----- The records

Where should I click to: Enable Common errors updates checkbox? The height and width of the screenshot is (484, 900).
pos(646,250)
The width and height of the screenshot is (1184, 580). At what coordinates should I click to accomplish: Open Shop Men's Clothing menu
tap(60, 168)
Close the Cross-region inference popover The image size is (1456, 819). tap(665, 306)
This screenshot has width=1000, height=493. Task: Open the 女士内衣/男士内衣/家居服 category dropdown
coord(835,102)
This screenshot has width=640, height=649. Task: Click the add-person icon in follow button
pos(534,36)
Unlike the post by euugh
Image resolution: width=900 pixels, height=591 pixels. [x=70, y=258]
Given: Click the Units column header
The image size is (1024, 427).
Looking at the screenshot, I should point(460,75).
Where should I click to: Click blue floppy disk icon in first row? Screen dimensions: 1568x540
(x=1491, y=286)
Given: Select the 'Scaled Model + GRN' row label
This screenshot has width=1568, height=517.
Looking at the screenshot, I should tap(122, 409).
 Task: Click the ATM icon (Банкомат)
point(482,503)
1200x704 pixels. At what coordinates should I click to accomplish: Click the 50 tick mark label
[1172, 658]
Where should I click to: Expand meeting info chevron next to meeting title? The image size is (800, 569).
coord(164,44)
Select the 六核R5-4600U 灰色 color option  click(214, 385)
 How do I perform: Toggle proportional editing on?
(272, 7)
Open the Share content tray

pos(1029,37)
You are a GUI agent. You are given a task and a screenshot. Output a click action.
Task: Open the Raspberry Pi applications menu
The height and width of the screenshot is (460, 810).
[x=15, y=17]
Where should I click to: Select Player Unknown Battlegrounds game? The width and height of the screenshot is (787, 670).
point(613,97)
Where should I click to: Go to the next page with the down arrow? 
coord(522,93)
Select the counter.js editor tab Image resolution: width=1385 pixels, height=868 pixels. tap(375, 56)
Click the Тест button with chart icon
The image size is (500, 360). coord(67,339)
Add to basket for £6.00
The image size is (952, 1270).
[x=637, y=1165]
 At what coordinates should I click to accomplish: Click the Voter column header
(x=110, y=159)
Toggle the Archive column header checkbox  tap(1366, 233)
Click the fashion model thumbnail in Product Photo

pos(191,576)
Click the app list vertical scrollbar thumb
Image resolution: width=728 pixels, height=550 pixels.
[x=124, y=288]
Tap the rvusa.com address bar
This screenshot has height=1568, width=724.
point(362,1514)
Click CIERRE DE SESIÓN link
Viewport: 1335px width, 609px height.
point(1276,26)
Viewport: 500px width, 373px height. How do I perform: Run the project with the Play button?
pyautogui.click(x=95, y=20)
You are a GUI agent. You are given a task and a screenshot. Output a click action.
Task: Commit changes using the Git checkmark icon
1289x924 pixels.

----------

What you need to do
Show each line above that contains the word "This", copying every one of those lines in full.

Complete answer
This screenshot has width=1000, height=493. Task: Open the 女士内衣/男士内衣/家居服 category dropdown
This screenshot has width=640, height=649. Task: Click the add-person icon in follow button
This screenshot has width=1568, height=517.
This screenshot has height=1568, width=724.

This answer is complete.